There are a lot of assumptions underlying the previous calculations, some important, others not so much. The moving average should smooth over over weekend effects (fewer deaths reported on weekends, with a spike the following Monday to catch up) and other smaller reporting issues like that. The assumption that the recovery time for everyone is three weeks while, in reality, it is different for different people is not a big problem either. The effect of the ones with shorter recovery time will be canceled out by the effect of the ones with longer recovery time, especially once the total number of deaths per day starts getting large.

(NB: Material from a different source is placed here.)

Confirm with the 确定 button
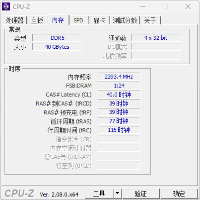200x200 pixels. (x=179, y=194)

The assumed average recovery time makes more of a difference, though. If the average recovery time lasts longer there will be more overlap between different infected people, and the curve will get taller. Going from a two week recovery time to a four week recovery time almost double the peak infected count. You can see the effect of this here:
The assumption with the largest effect on infected count is, without a doubt, the infection fatality rate (IFR). An IFR of 1% leads to a multiplication factor of 100, meaning 100 infected for each death. Dropping IFR to 0.5% increases the multiplication factor to 200, which will double the number of infected. This effect is visible in the following chart:
Another assumption underlying this entire project is that the reports of COVID-19 deaths are accurate. Or at least more accurate than confirmed infections. The Economist has done some modeling on this, by comparing the reported COVID-19 deaths to the total number of excess deaths. The assumption is that with everyone social distancing, the reduction of traffic accidents and so on should probably lead to a small drop in deaths compared to what would be expected that time of year. A large bump in excess deaths is probably roughly entirely attributable to COVID-19. Looking at the numbers produced by The Economist suggest countries like Sweden is probably doing quite a good job in reporting COVID-19, while Italy is missing significant numbers of infected.

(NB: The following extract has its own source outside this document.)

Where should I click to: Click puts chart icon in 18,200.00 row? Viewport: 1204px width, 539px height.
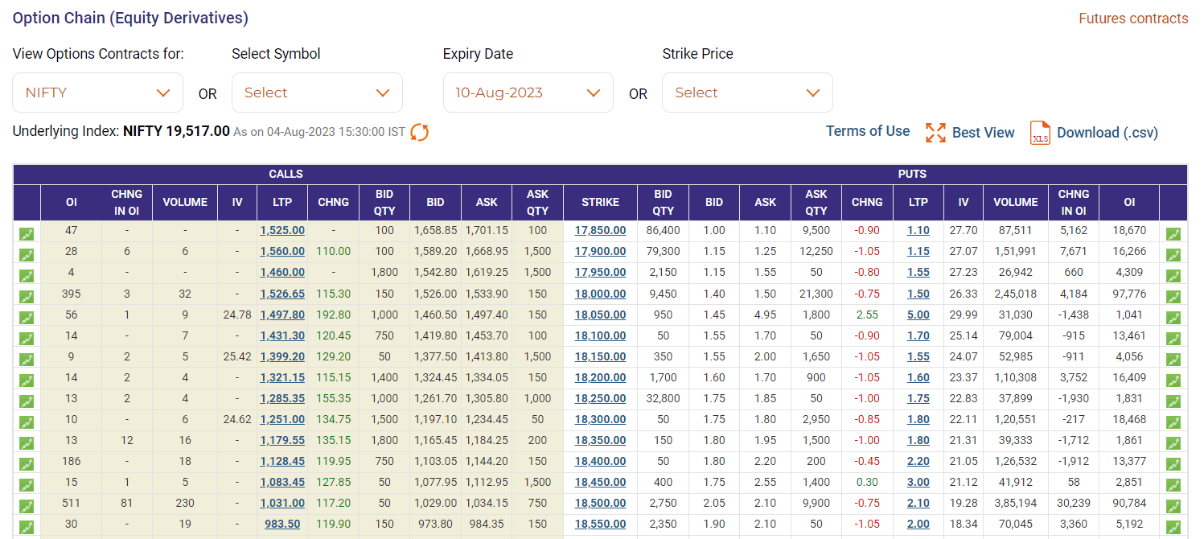coord(1173,381)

Let's look at some results for other countries. Below are the numbers of four nordic countries. Note that the Y-axis has a different range for the different countries. Sweden has roughly ten times infected count at peak compared to Finland.
There is a clear peak showing that lockdown strategies work as a way to limit the spread of SARS-Cov-2. Sweden, which never went into lockdown, instead had a mix of voluntary social distancing and some limits on large gatherings. It shows up in the data both in a much higher peak infected count, and a much slower drop. But even Swedens light-touch approach was enough to halt the growth of the pandemic and start bringing the infect counts down.

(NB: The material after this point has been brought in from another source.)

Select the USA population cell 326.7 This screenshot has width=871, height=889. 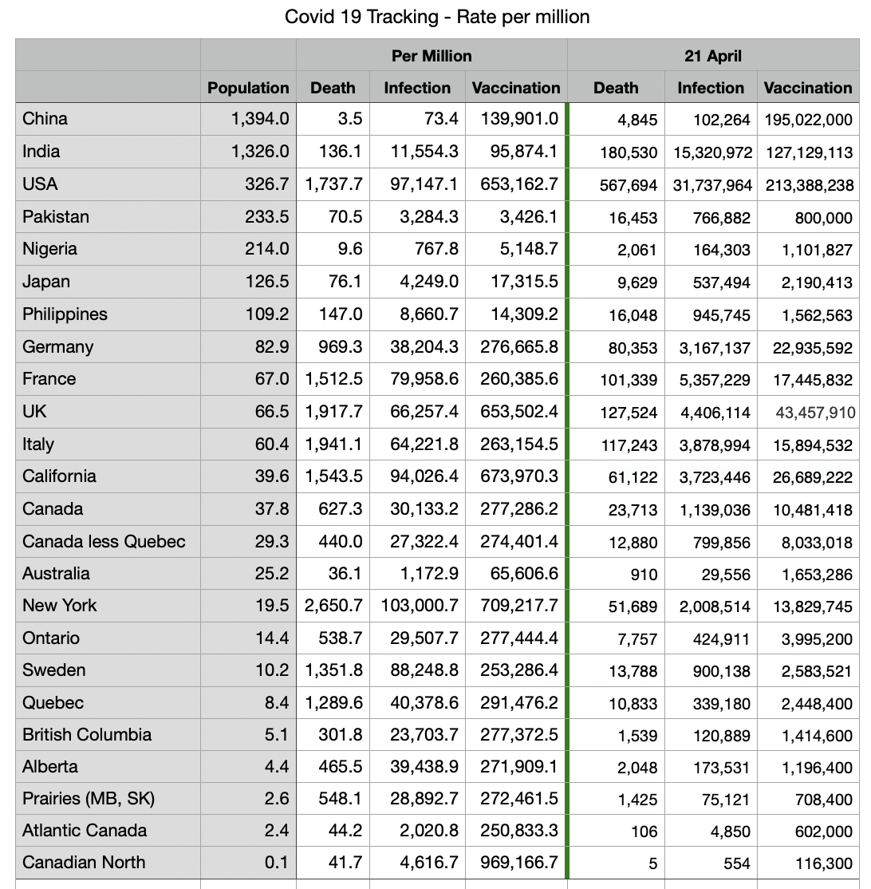point(266,184)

We can also look at some results for other European countries. The range for the Y-axis for Germany is different.
It is interesting how the infected counts are so similar between the UK, France, and Italy. The UK is the worst one of the three, but the peak isn't that much higher. It is also the slowest to come down. Germany is on another level, with only a quarter of the infected as compared to the UK. You can also see how Italy was earlier than other countries, both in getting a clear exponential growth curve going already in the middle of February, and peaking in the middle of March following national lockdown going into effect in early March. The UK is lagging in getting the numbers under control. As of three weeks ago, it was still dealing with 500k infected.
It is interesting how effective various lockdowns have been. The drop rate varies somewhat depending on how tight the lockdown is, but even Sweden's light-touch approach got the counts to drop. It will be interesting to see how things develop as lockdowns end. Some countries (the UK, I'm looking at you) seem the be willing to start opening up while they still have quite substantial infected counts.